Issue: The --max-concurrent
parameter is not validated against available Ray cluster resources.
Details: When using Ray backend, the system doesn't check if the requested concurrency level is feasible given the cluster's GPU/CPU resources. For example, setting --max-concurrent 10
on a cluster with only 4 GPUs will not warn the user that only 4 trials can actually run concurrently.
Reason: There is not a clear answer if all the trials would use the exact same number of GPUs.
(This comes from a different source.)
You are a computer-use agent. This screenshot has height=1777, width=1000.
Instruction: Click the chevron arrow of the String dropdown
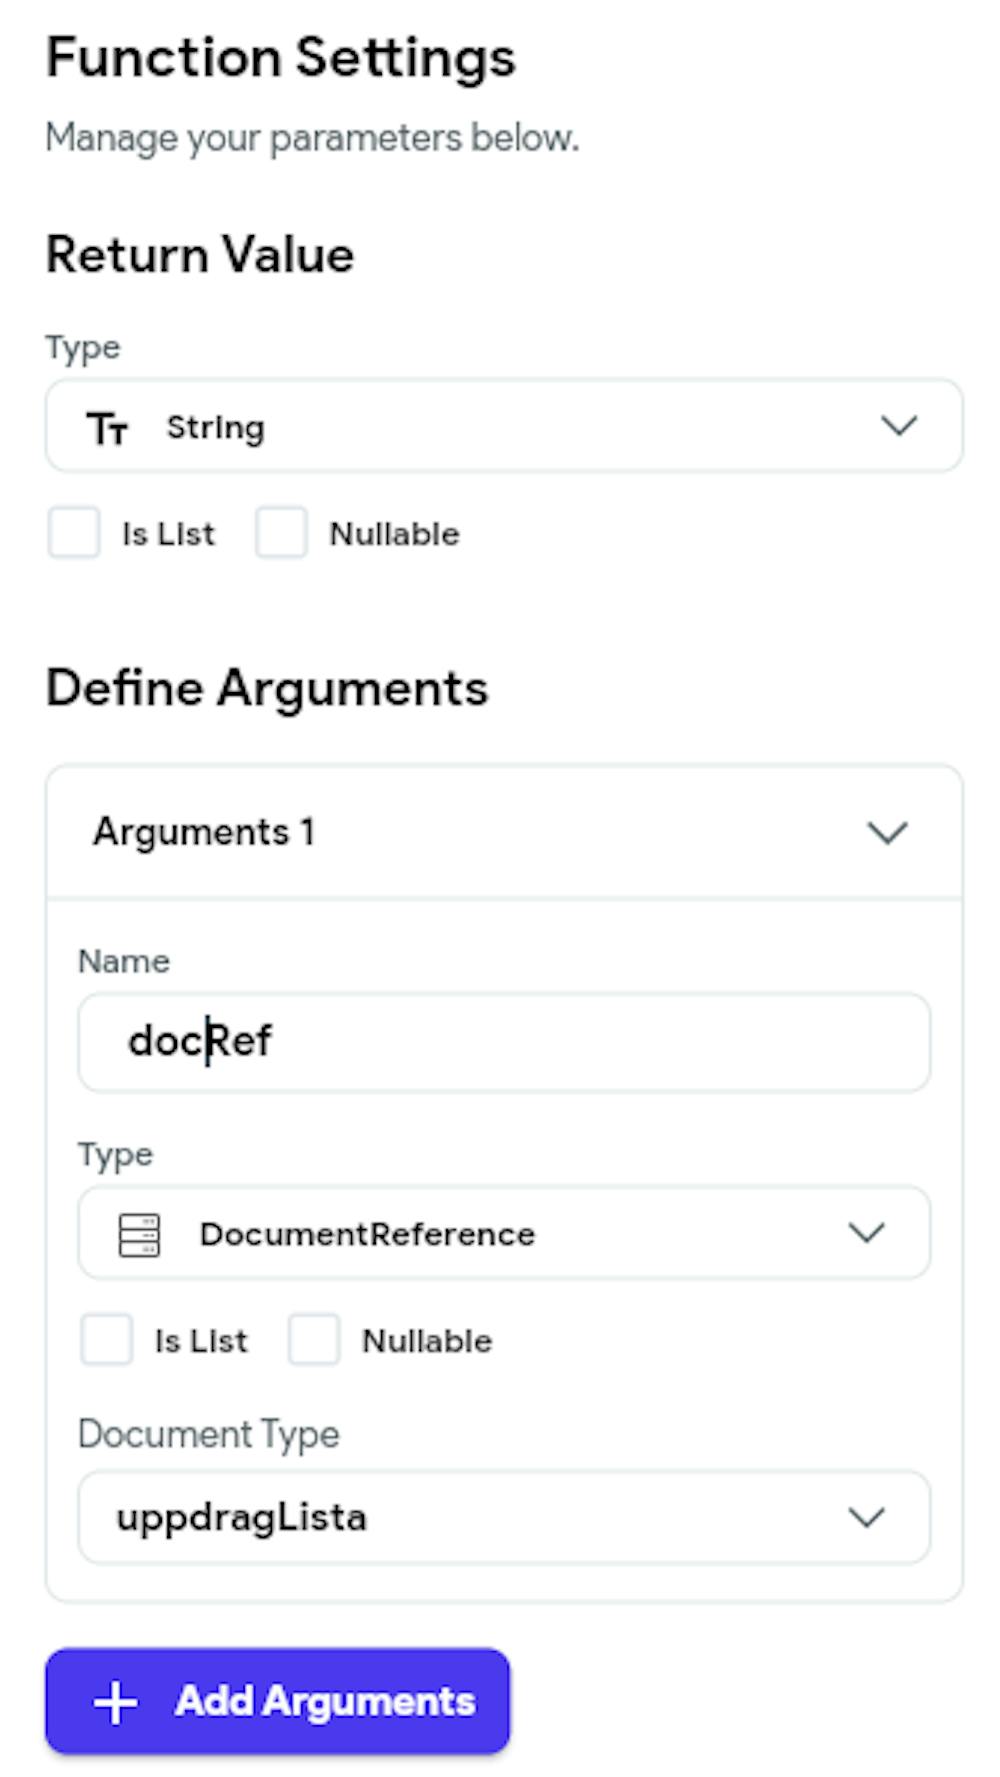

For example, we might have different parallelism related tunings for different trials which might result in different number of GPUs being required for the trial.
Current Behavior:
- Excess trials are queued by Ray until resources become available
- No warning or guidance is provided to users
- May lead to confusion about why trials aren't running as expected
Workaround:
- Use
auto-tune-vllm check-env --ray-cluster
to inspect available resources - Set concurrency based on available GPUs (typically 1 GPU per trial)
- Monitor Ray dashboard at
http://<head-node>:8265
for resource utilization
Example:
# Check cluster resources first
auto-tune-vllm check-env --ray-cluster
# Set realistic concurrency (e.g., if you have 4 GPUs)
auto-tune-vllm optimize --config study.yaml --max-concurrent 4
Apache License 2.0 - see LICENSE file for details.